£25.00
Background:
Chinese export paintings from the 18th and 19th Century were painted by artists from Canton and other Chinese ports, and often sold to visitors as souvenirs. They typically depict contemporary life in China, illustrating the various trades, costumes, boats, birds, insects and plants.
Meanwhile, from the late 18th century, European colonial powers such as Britain and Spain were collecting information from around the world. In Britain, the Royal Horticultural Society and the Royal Botanical Gardens in London commissioned botanical drawings by Chinese export artists in Canton, and a Royal Botanical Expedition to South America commissioned local South American artists to provide botanical illustrations.
By about 1818, in the context of the coming independence of Peru, watercolours of Peruvian subjects are documented in Lima, the capital city of Peru.

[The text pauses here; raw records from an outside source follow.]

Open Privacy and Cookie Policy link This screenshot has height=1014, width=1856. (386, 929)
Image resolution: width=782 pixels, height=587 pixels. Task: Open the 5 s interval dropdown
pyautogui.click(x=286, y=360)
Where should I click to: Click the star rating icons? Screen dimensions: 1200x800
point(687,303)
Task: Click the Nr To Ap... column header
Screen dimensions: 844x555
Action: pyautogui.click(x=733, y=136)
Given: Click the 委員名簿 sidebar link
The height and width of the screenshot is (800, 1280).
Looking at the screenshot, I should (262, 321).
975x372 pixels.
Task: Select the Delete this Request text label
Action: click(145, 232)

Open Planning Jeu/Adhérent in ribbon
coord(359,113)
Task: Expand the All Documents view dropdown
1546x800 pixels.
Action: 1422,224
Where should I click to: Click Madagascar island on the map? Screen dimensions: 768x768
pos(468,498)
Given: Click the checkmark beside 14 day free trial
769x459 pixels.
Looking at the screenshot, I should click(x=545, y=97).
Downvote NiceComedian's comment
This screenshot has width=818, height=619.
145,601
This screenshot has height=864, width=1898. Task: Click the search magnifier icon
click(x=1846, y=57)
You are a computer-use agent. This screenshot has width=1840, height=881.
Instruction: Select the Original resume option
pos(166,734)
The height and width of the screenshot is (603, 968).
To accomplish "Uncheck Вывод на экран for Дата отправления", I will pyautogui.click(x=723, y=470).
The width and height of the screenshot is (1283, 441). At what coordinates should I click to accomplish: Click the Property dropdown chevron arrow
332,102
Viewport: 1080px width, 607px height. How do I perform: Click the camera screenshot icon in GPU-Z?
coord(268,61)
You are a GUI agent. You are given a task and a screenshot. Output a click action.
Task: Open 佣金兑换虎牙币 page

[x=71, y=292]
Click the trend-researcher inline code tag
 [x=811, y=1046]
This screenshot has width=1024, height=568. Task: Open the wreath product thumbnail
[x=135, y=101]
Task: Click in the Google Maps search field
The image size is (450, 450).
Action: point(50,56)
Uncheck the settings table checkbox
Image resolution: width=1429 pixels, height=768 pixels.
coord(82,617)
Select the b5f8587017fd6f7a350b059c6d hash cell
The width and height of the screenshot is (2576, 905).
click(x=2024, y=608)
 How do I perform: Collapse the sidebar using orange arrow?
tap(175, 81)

However, paintings showing Peruvian type costumes are also found in albums which appear to have been produced in Canton, China.
These paintings, with Peruvian subjects but produced in both north-western South America and in China from 1780 to 1850, are clearly connected to a complex web of social, political, artistic, geographic, economic, and technological relationships. The study of these paintings is therefore extremely valuable for the study of economic and cultural history, international trade and cultural exchange in the 18th and 19th Century, allowing us to understand the motives for their creation, the materials from which they were made, the means of their dispersal and preservation, and the lives of the people who made, sold, bought, and collected them.